(BUENOS AIRES).- «Fue a las 2 de la mañana, pero nadie quería decirlo, nadie quería informarlo». La frase pertenece a Susana Roccasalvo, quien reveló detalles inéditos sobre el fallecimiento del padre de Lionel Messi durante el Mundial de Qatar 2022 y el pacto de silencio que se tejió alrededor del capitán argentino.
La periodista contó que todo el entorno del jugador conocía la gravedad del cuadro. «Arrancamos con el tema del papá de Messi, todos sabíamos que estaba muy enfermito», relató Roccasalvo.
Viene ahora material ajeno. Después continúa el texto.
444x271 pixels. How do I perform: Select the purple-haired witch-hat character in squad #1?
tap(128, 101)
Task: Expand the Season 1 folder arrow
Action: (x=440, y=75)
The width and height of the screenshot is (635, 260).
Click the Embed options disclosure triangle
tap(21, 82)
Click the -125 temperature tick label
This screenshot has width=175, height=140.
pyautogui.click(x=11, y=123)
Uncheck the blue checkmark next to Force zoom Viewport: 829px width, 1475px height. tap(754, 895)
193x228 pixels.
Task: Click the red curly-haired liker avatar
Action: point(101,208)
Y agregó que la cautela era absoluta: «Ni siquiera se preguntaba de qué era la enfermedad, éramos cautelosos, sabíamos que el estado era muy delicado, sabíamos que era un Mundial especial para Lionel».
Roccasalvo también se refirió a su vínculo con la familia. «No tuve el gusto de conocerlo, mejor conocí a la mamá, aunque era algo previsible», admitió. La periodista no profundizó sobre la naturaleza del padecimiento, pero dejó en claro que el hermetismo fue una decisión colectiva para blindar al entonces jugador del Paris Saint-Germain.
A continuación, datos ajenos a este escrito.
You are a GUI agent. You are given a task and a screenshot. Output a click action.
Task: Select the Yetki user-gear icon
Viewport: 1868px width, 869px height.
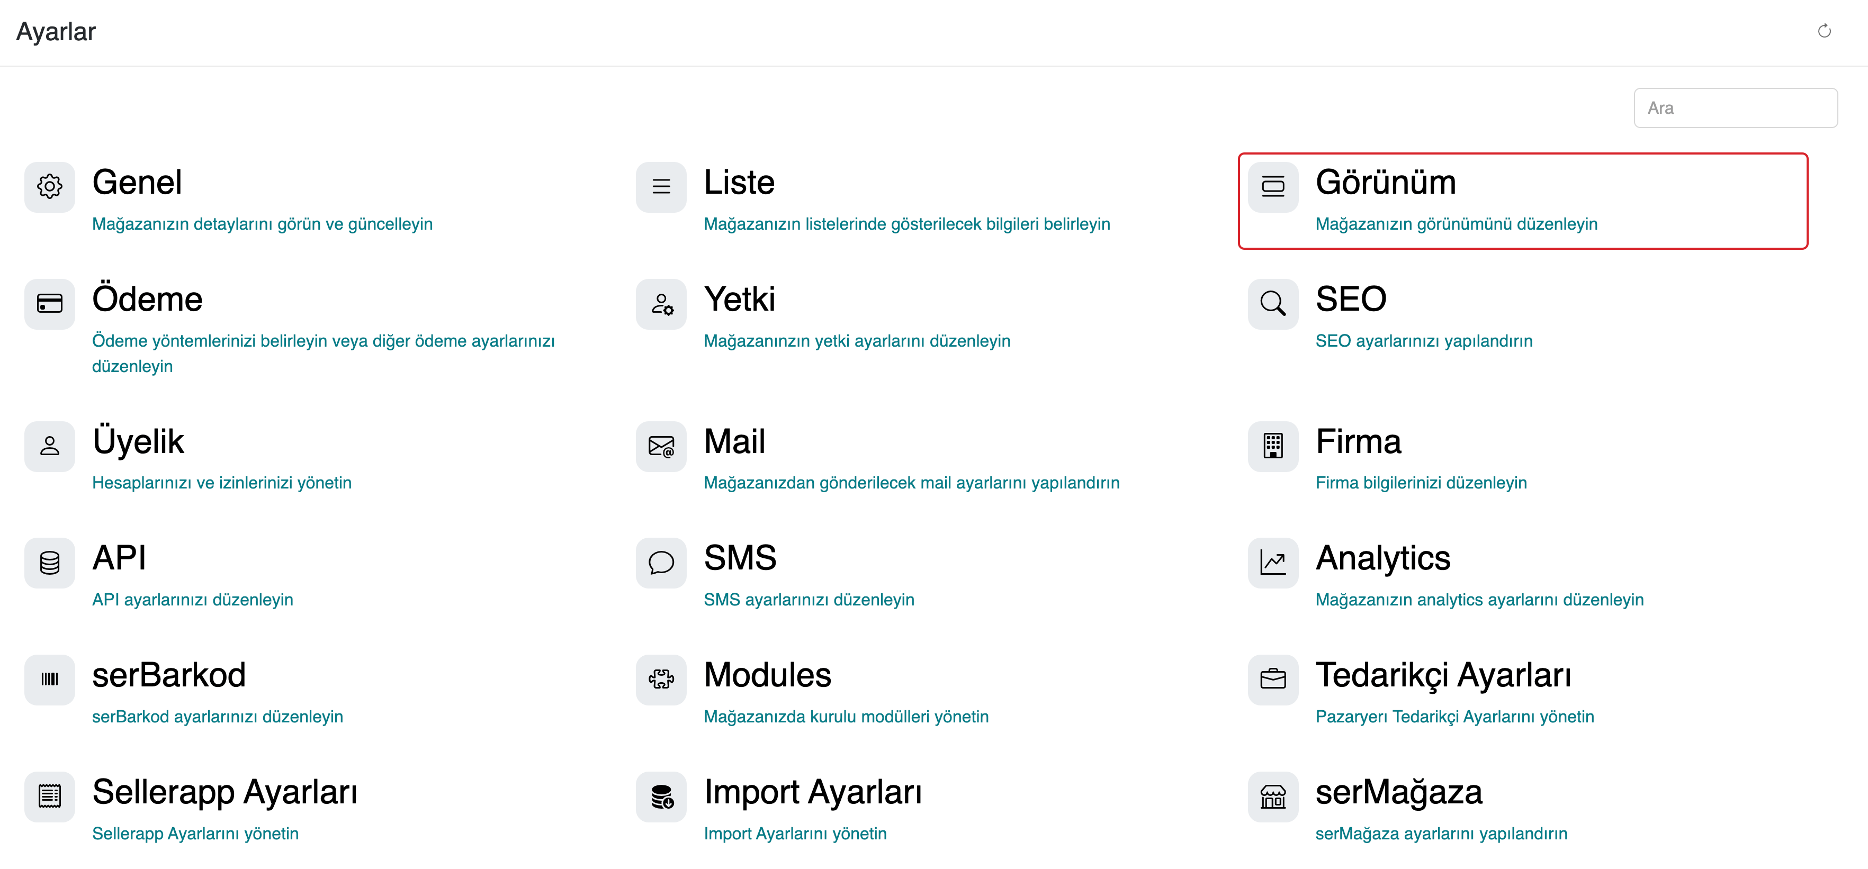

El momento exacto de la muerte llegó en plena competencia. «Fue a las 2 de la mañana, pero nadie quería decirlo, nadie quería informarlo», precisó Roccasalvo en sus declaraciones. La noticia se mantuvo bajo siete llaves mientras la Selección argentina avanzaba hacia la consagración.
La periodista explicó que la prioridad era proteger emocionalmente al diez. «Había que contenerlo a Messi en el Mundial, era un momento muy difícil», señaló. Y remarcó que esa contención se sostuvo incluso después del desenlace deportivo, con un manejo de la información que recién ahora empieza a conocerse.
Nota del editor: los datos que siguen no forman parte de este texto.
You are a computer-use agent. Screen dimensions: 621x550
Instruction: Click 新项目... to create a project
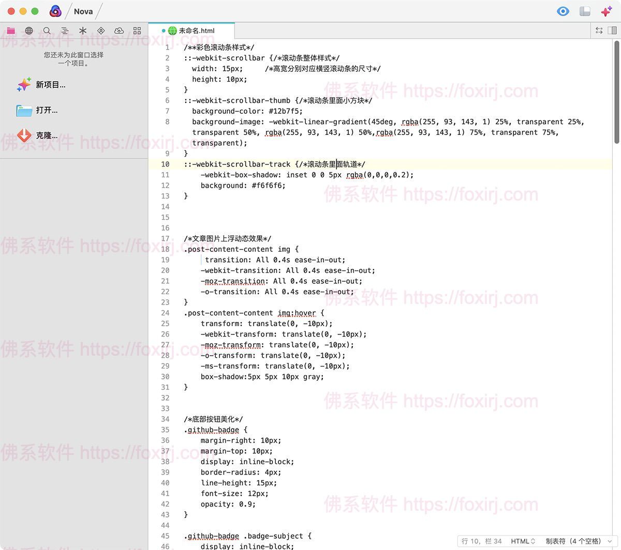50,85
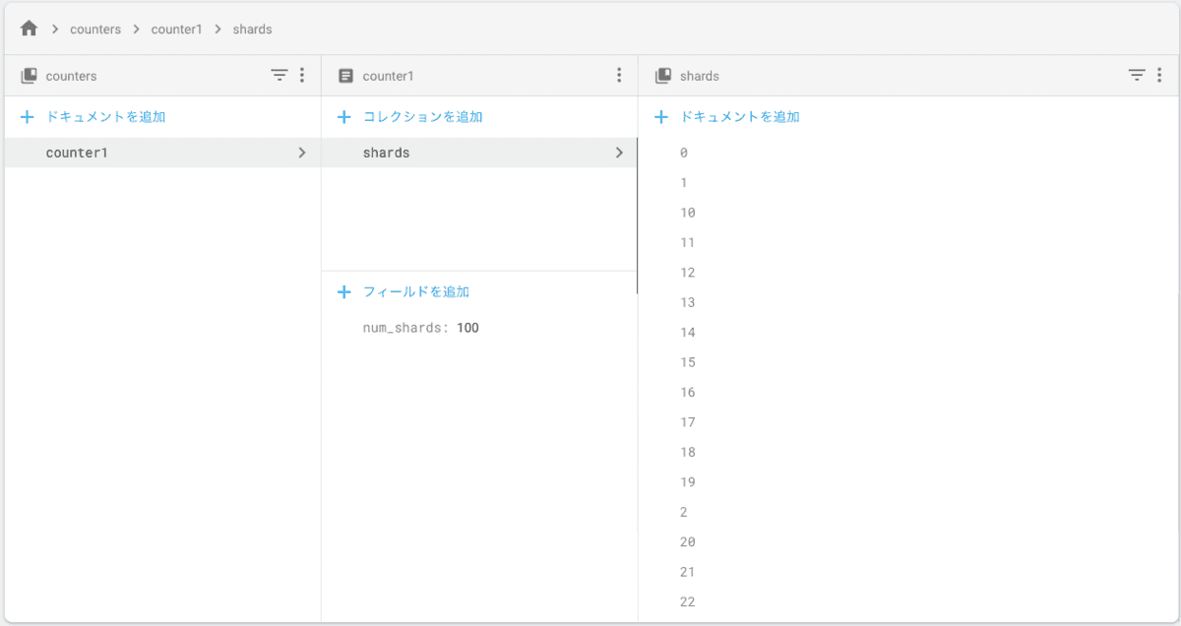This screenshot has height=626, width=1181.
Task: Click plus icon to add collection in counter1
Action: [344, 117]
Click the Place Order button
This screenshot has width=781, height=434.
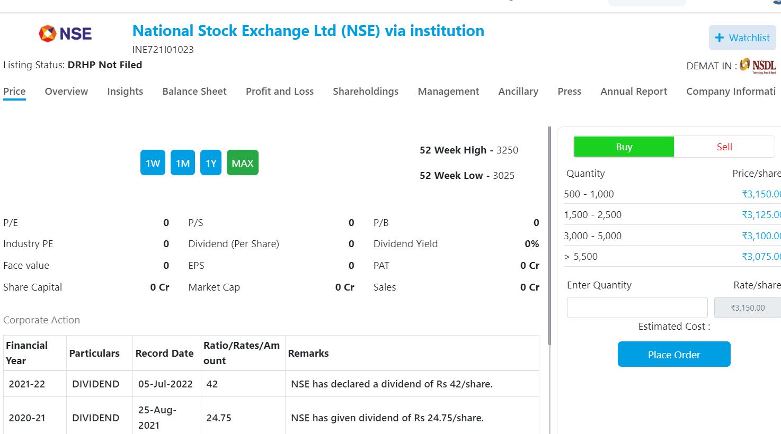click(x=674, y=354)
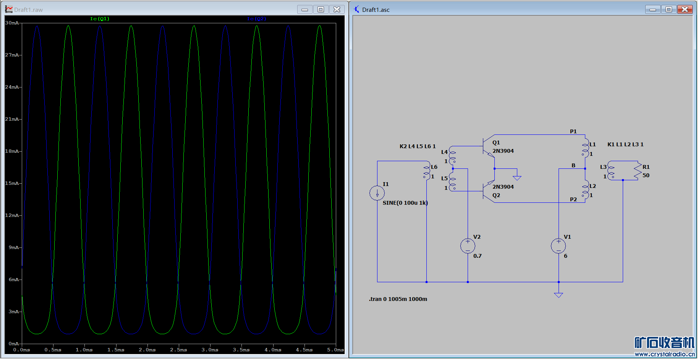
Task: Click the 2.5ms time axis label
Action: tap(178, 350)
Roccasalvo aseguró que la consigna de no preguntar sobre la enfermedad se mantuvo firme durante toda la concentración argentina. La actitud de reserva, según su relato, fue compartida por periodistas, cuerpo técnico y dirigentes, y definió el clima de aquellos días en Doha. La muerte del padre de Messi quedó envuelta en un silencio que duró más de un año y que la periodista rompió al confirmar lo que muchos sospechaban pero nadie se animaba a contar.